Dec 23 2010

The Uncanny Valley

I recently saw the movie Tron – the sequel that just came out last week. Not a bad sequel for a Disney movie – the plot and characters were a bit thin, but there was some nice eye-candy. The movie did try one thing that few have before it – it tried to accurately simulate a realistic person in CG. They needed a young Jeff Bridges so they created him in CG. It was pretty good, but just slightly off. I especially noticed it around the mouth when he spoke – it was creepy.

Despite advances in computer graphics and animation, it is not yet possible to create a convincing human. That’s partly why so many CG movies feature bugs, toys, robots, and dragons – they look seamless. But the human ability to discriminate human expression is remarkable, and so subtle that even the slightest imperfections are noticeable and tend to provoke an emotional response.
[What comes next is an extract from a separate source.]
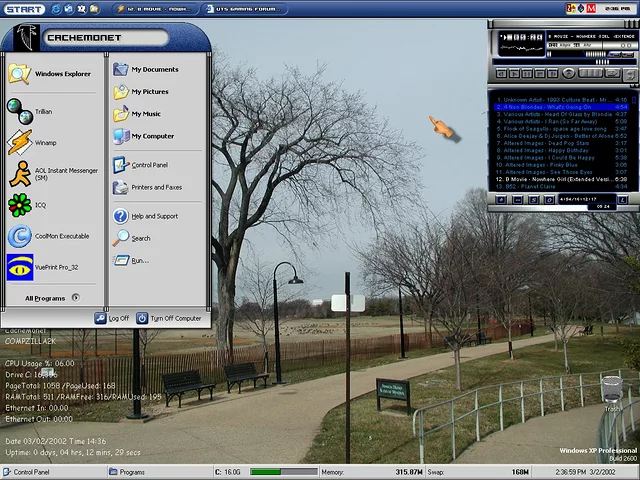
Task: Open the START button menu
Action: [x=23, y=9]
This phenomenon has been dubbed the “uncanny valley.” The term refers to a map of emotional acceptance on the vertical axis and accuracy of human simulation on the horizontal axis. As simulations appear more human we tend to accept them more, until you get close to realistic but not quite – then acceptance plummets into the uncanny valley where acceptance turns into revulsion.

This is all still a bit speculative, but accords well with subjective experience. The idea is that we recognize cartoons as fake. The big eyes and pouting expression can still evoke and emotional response – if things act like agents we tend to treat them as if they were alive. But we know that they are not human because they are cartoony. But when you get close enough to human, being a bit off provokes revulsion. The speculation is because this triggers evolved revulsion against corpses and unhealthy or disfigured people.

For this reason many modern CG movies, if they portray people, stay clear of the uncanny valley and look deliberately cartoony.

One recent exception was The Polar Express, staring Tom Hanks. This movie was smack in the middle of the uncanny valley. Many viewers also noticed a closely related aspect of the CG being slightly off – the characters often had a “dead” expression on their face. This is a specific aspect of the human ability to discriminate faces – there is something about a human face that looks alive. We know when the lights are on and somebody is home.

Recently researchers have explored this phenomenon. They took realistic dolls and then found volunteers who looked similar to the dolls. They then used computer software to morph images of the dolls and the people, so there was a continuum of images between the two (you can see a couple of examples at the link above). Then they had subjects look at the morphing video and determine the point at which the resulting image looked “alive.” They found that this turning point was about two-thirds of the way from the doll image to the human image. They also found that the eyes were the most important feature in determining “aliveness.”

Again – this fits with subjective experience. It’s interesting to look at the morphing videos – to see a person’s face slowly become  “dead” and mask-like.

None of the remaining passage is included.